There is no way (that I could find) to directly compute a COLAMD ordering in Python. The closest approach is to use the SuperLU package via SciPy to compute the LU decomposition as well as the COLAMD ordering. The following code will compute the COLAMD ordering of a sparse matrix A:

from scipy.sparse import linalg as spla

# ... load A as above ...

# Compute the LU decomposition with COLAMD ordering
lu = spla.splu(A, permc_spec='COLAMD')
q = lu.perm_c  # extract the actual permutation vector
Aq = A[:, q]   # permute the columns of A

# ... compute QR decompositions as above ...

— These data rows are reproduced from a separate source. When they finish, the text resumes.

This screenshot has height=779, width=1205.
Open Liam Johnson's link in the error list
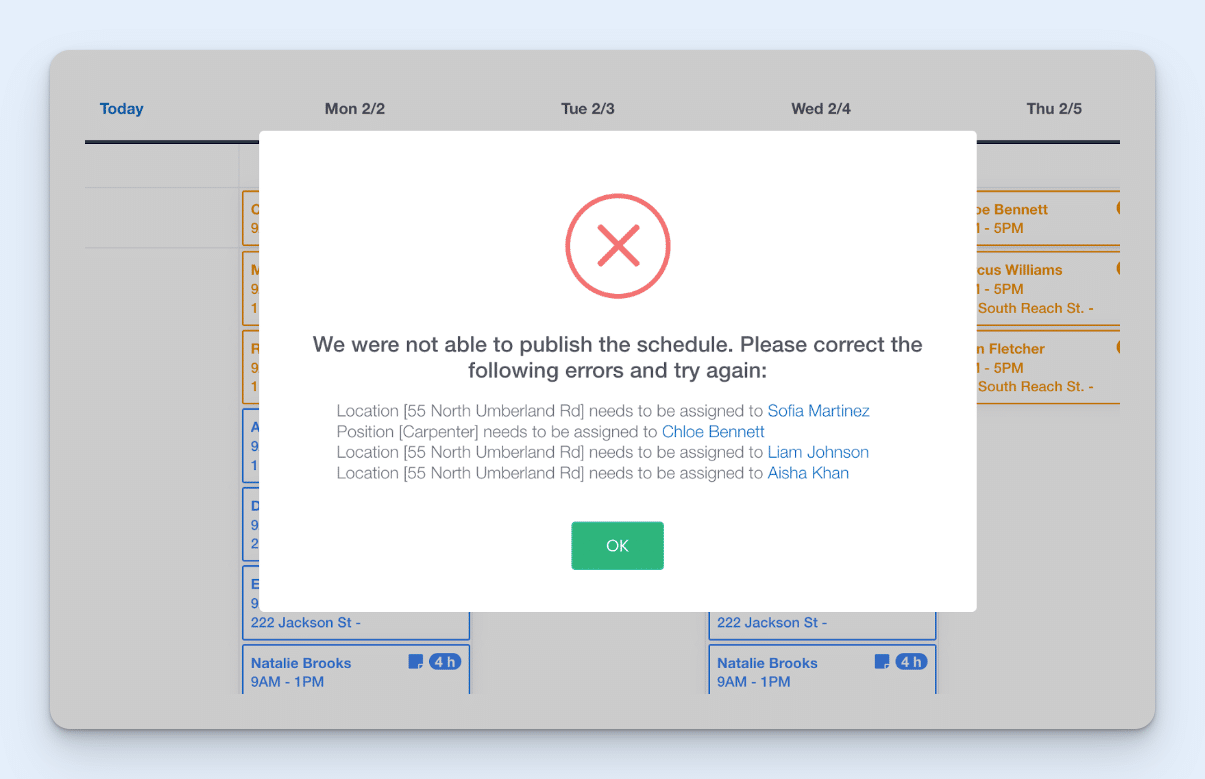coord(818,452)
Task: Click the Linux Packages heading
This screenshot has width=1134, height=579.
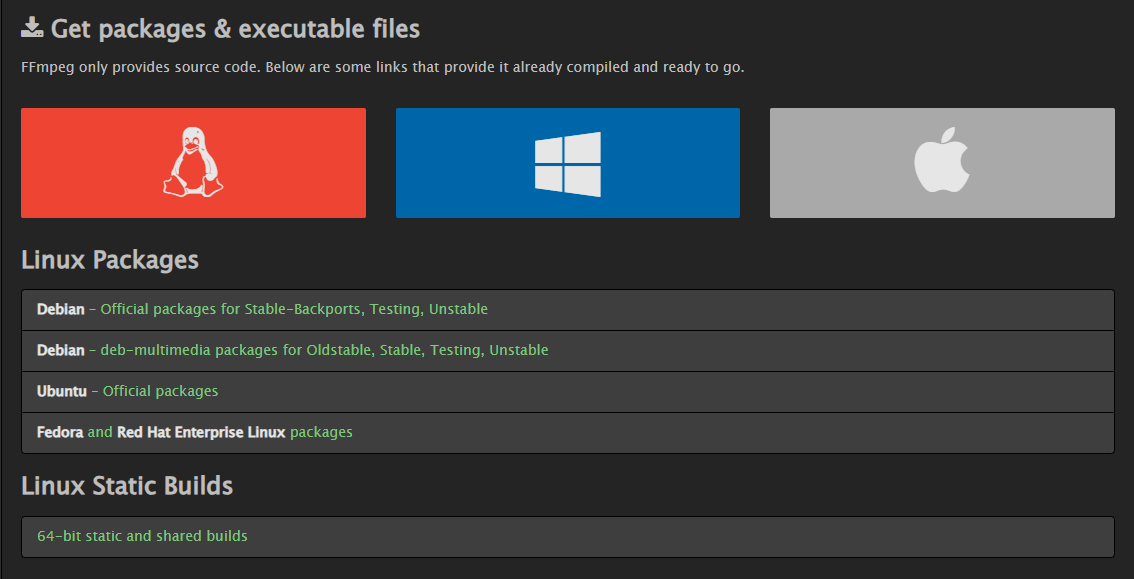Action: (110, 260)
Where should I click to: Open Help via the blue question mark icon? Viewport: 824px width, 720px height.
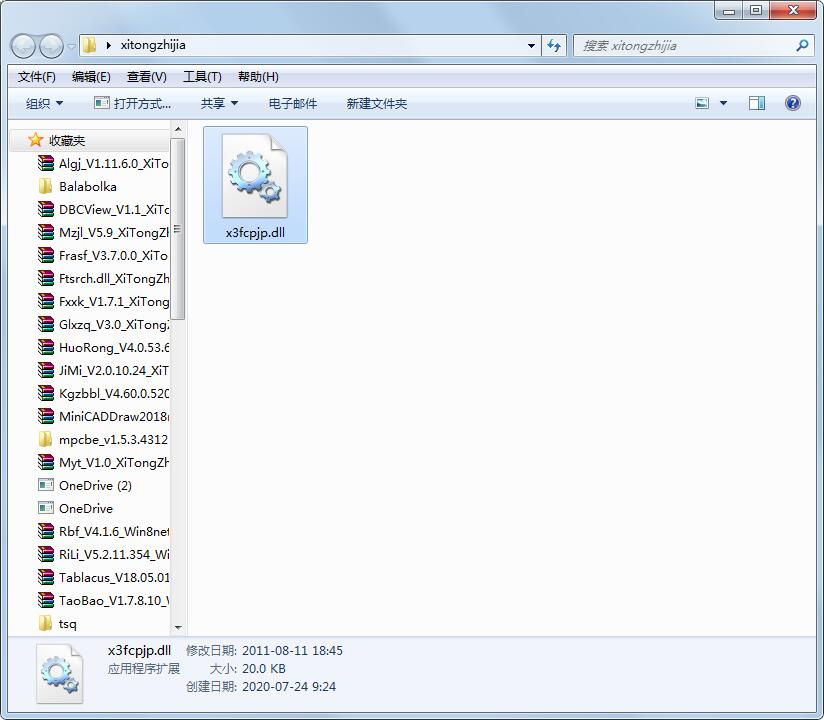[x=793, y=102]
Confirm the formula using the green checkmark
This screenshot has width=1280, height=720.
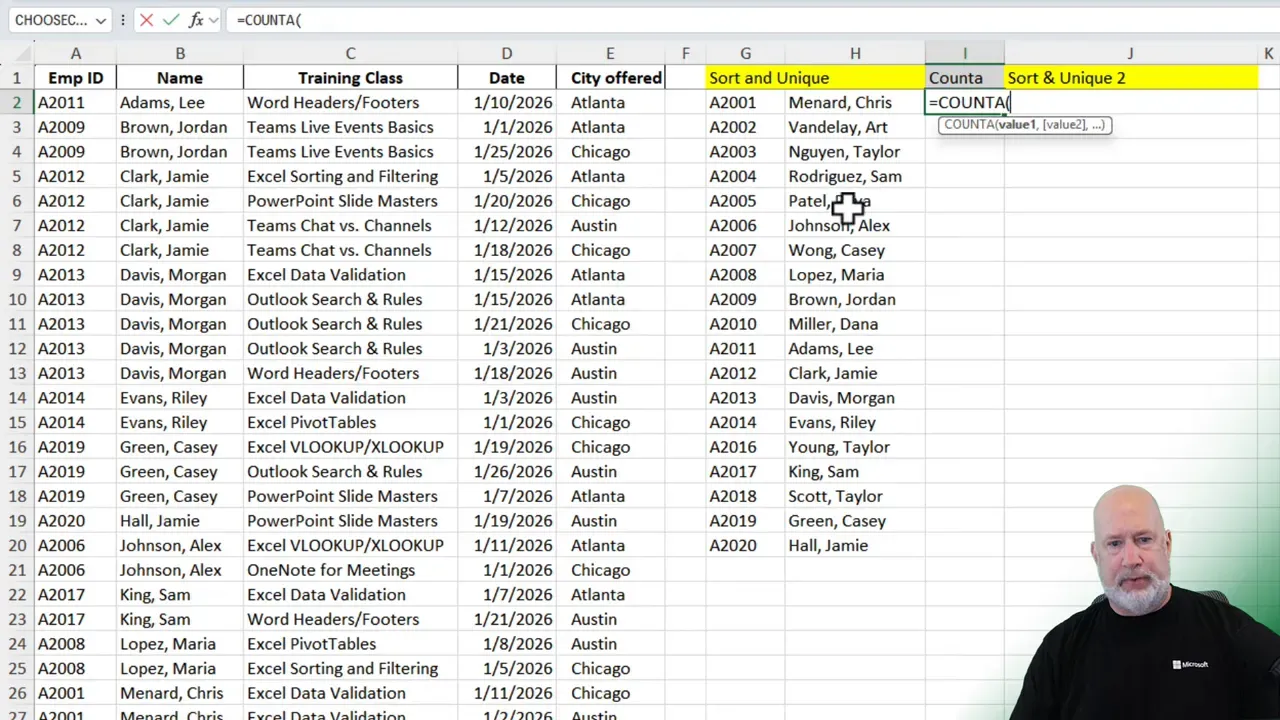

Figure A.1 shows the sparsity pattern of the original A and this reordered matrix. Nothing seems particularly out of the ordinary, but it is definitely not the same ordering as we get from MATLAB (shown in Figure 2 ).

Figure A.1. The sparsity pattern of the reordered matrix A[:, q], where q is computed from SuperLU via scipy.sparse.linalg.splu.

Figure A.2 and Figure A.3 show the sparsity pattern of the QR decomposition of this reordered matrix A[:, q] as computed with SciPy and csparse. It is certainly not the nice sparse pattern that we see from the MATLAB results or my own CSparse implementation.

Figure A.2. The sparsity pattern of the QR decomposition of the reordered matrix A[:, q], where q is computed from SuperLU via scipy.sparse.linalg.splu, and QR is computed with scipy.linalg.qr.

Figure A.3. The sparsity pattern of the QR decomposition of the reordered matrix A[:, q], where q is computed from SuperLU via scipy.sparse.linalg.splu, and QR is compute with csparse.

I am not quite sure what to make of these results without diving further into the SuperLU algorithm. Presumably, the COLAMD permutation used is optimized for LU decomposition, which gives a different ordering than the one used for QR decomposition. I will investigate this issue further in the future.

The entire source code for the figures and algorithms in this post is available on GitHub: python and MATLAB.